**Records for this task:**

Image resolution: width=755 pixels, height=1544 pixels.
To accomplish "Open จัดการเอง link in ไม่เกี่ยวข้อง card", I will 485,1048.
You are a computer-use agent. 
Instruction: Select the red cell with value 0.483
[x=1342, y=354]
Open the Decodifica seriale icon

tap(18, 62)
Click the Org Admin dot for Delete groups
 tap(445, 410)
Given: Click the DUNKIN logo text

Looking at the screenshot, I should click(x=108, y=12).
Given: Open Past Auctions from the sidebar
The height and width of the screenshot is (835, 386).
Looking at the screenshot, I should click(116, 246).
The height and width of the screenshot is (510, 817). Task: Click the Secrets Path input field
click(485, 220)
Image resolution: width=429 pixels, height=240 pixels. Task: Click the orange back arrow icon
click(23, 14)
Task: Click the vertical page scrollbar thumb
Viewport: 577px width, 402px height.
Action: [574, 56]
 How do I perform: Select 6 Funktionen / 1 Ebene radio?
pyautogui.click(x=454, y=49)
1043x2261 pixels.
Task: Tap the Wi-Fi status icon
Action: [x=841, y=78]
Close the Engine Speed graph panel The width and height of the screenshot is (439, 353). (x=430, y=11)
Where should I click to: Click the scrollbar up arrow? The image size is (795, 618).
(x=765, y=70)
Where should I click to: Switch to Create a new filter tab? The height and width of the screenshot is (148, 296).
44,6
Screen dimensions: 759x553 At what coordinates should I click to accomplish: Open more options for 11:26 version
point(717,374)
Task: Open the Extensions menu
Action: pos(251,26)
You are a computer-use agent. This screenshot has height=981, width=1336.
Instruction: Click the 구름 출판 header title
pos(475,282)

**How to complete this task:**
Write out, please, only the lines from the one with "Screen dimensions: 759x553" through the last line above, both included and unchanged.

**Solution to this task:**
Screen dimensions: 759x553 At what coordinates should I click to accomplish: Open more options for 11:26 version
point(717,374)
Task: Open the Extensions menu
Action: pos(251,26)
You are a computer-use agent. This screenshot has height=981, width=1336.
Instruction: Click the 구름 출판 header title
pos(475,282)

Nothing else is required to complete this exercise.